Maruti Vithu Patil v. R. A. Zubalry, the then Commissioner, Pune Division, Pune and others
1976-07-30
R.K.JOSHI, V.S.DESHPANDE
body1976
DigiLaw.ai
JUDGMENT - V.S. DESHPANDE, J.:--These two special civil applications can be disposed of by a common judgment as the facts and the points arising therein are identical. It will be enough to refer to the facts of Special Civil Application No. 3224 of 1975 in details. 2. The petitioner is the owner of the lands. These lands were sought to be acquired under the Land Acquisition Act for the benefit of the respondent No. 4 Shree Dudh Ganga Ved-Ganga Sahakari Sakhar Karkhana Ltd., hereinafter referred to as "the Karkhana. Inquiry under section 5-A was held in which the petitioner protested against the acquisition of the land on the ground that the land was his only source of livelihood and as such acquisition thereof would affect him adversely. Petitioner in Special Civil Application No. 3224 of 1975 holds in all 4 acres and 22 gunthas out of which 1½ acres was sought to be acquired, while petitioner in Special Civil Application No. 3293 of 1975 holds in all 1 acres and 26 gunthas out of which 35 gunthas are sought to be acquired. In the inquiry under section 5-A of the Land Acquisition Act, finding seems to have been recorded against the petitioners. Ultimately section 6 notification was issued on 14-9-1967. In due course inquiry under section 9 was held and award was passed on 27-12-1974. 3. In the meanwhile inquiry under the Maharashtra Agricultural Lands (Ceiling on Holdings) Act, 1961, was commenced against the Karkhana itself and by an order dated 27-2-1971 the Karkhana was found to be a surplus holder to the extent of 12 acres and 27 gunthas. Even before this order was passed under section 20 of the Ceiling Act, the Karkhana seems to have made an application to the Government on 14-10-1966 for granting exemption to the land held by it as also the land sought to be acquired for it, under section 47(1)(k) of the Ceilings Act. The said application was granted on 27-6-1975 and the lands already in possession of the Karkhana and the land sought to be acquired were exempted from the operation of the Ceilings Act. It may be noted that in all 111 acres and 1 gunthas of land from this village Bidri were sought to be acquired by the Government for the benefit of this Karkhana in view of the contemplated expansion of its industrial activity. 4.

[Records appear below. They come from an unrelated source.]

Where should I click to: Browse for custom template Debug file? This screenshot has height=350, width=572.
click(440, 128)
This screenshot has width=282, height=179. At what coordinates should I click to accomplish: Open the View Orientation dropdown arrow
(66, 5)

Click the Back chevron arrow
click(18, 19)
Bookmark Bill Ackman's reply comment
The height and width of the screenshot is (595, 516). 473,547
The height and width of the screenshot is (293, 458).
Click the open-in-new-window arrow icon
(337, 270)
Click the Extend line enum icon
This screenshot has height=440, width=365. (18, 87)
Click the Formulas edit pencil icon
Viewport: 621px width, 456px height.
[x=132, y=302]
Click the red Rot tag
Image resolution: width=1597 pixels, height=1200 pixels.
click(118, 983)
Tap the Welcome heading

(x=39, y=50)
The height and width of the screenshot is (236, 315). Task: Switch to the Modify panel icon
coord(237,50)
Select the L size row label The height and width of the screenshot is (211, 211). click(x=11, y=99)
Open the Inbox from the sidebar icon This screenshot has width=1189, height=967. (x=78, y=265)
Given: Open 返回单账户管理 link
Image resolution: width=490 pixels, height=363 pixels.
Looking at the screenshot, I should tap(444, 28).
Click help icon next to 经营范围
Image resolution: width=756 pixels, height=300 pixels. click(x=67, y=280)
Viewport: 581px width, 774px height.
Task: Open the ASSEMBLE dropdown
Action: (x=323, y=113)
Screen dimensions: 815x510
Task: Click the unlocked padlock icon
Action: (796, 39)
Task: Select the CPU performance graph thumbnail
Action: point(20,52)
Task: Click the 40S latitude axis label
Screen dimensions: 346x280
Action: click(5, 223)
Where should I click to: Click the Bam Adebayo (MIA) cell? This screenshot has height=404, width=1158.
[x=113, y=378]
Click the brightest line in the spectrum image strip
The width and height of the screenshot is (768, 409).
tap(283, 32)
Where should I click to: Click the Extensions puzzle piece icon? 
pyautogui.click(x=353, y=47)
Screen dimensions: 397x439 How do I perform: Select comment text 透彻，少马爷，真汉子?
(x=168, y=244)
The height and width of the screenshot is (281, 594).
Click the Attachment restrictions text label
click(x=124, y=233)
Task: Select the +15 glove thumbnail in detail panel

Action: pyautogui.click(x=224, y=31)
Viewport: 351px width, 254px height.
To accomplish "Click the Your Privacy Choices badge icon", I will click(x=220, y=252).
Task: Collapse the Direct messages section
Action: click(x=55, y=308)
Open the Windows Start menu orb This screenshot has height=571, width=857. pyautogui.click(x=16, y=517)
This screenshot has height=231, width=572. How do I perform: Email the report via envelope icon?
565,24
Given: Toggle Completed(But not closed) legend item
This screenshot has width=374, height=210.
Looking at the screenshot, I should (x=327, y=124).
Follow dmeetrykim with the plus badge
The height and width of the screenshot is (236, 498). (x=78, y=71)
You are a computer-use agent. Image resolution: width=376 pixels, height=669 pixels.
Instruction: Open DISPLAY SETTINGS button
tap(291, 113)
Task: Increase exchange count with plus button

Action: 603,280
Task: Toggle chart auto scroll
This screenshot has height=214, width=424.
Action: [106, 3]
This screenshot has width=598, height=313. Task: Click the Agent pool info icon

It may be noted that in all 111 acres and 1 gunthas of land from this village Bidri were sought to be acquired by the Government for the benefit of this Karkhana in view of the contemplated expansion of its industrial activity. 4. In these petitions under Article 226 of the Constitution Petitioners challenge the validity of the notification dated 27-6-1975. 5. The petitioners no doubt raised several other questions, Dr. B.R. Naik, the learned Advocate appearing for the petitioners, however made it clear that he was challenging only the validity of the notification dated 27-6-1975 issued under section 47(1)(k) of the Ceilings Act. His contention is firstly that the Government did not apply its mind to the requirements of the said section and the Government did not consider what the holdings of they Karkhana were and what the holdings of the petitioners were, from whom the lands were being acquired and included in the contemplated notification under section 47(1)(k). Dr. Naik contends that no such notification could have been issued by the Government without giving an opportunity to the petitioners to demonstrate how acquisition of their lands as also exempting the same from the Ceilings Act was proper. 6. Now, the notification published in the Gazette dated 10-7-1975 itself does not indicate whether the Government had applied its mind to the holdings either of the Karkhana or the petitioners. Notwithstanding the averments made in the petition that Government had not applied its mind to these requirements, no affidavit is filed on behalf of the Government indicating that in fact some material was in possession of the Government having a bearing on this point and the Government had considered the same before the exemption under section 47(1)(k) was granted to the lands sought to be acquired. However, affidavit on behalf of the Karkhana shows that correspondence was going on between the Government and the Karkhana in regard to the exemption of these lands from 14-10-1966 and in compliance with queries and requisitions made from time to time, the necessary material was supplied by the Karkhana to the Government for enabling it to grant the exemption asked for. This apart, section 47(1)(K) contemplates exempting the lands held by the Karkhana for agricultural and industrial use, as also the land intended to be acquired for its such industrial activities.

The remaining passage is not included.